## Supplied entries
= Beginning of Section =
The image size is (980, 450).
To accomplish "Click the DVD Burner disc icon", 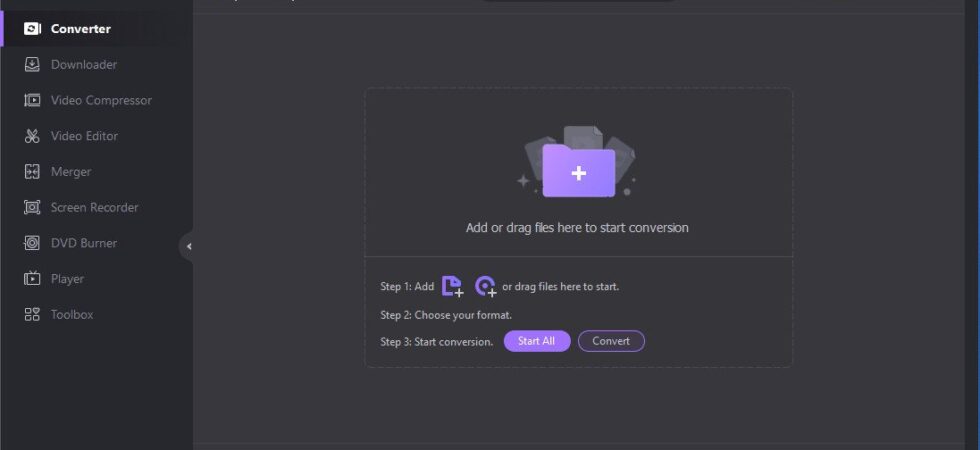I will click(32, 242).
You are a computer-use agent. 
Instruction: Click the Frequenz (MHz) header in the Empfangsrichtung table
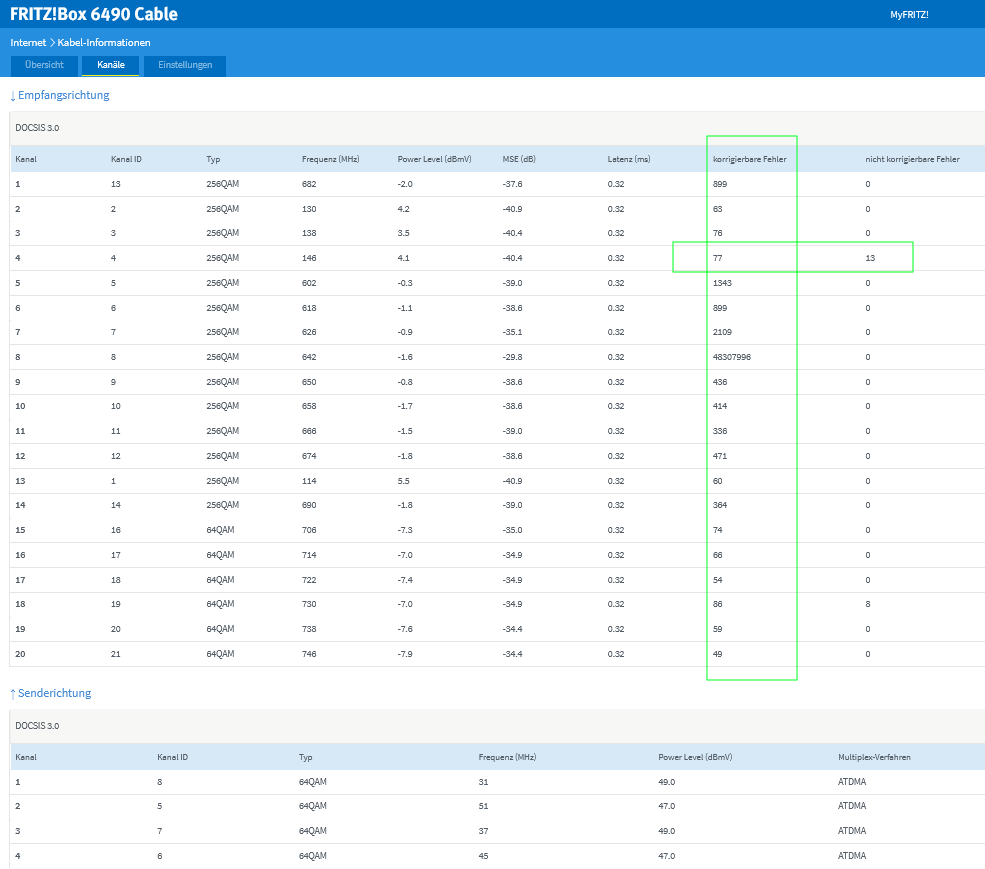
= End of Section =
= Beginning of Section =
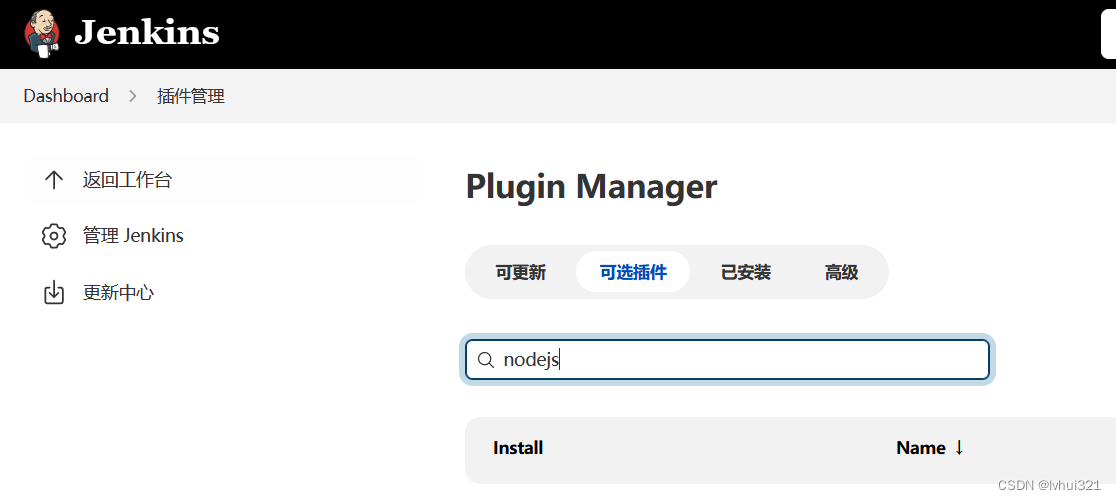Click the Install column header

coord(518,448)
= End of Section =
## What the task requires
The range runs from the line with "You are a computer-use agent." up to and including the line with "Instruction: Click the" in the listing above; please write out exactly those lines and nothing more.

## Response
You are a computer-use agent. 
Instruction: Click the Frequenz (MHz) header in the Empfangsrichtung table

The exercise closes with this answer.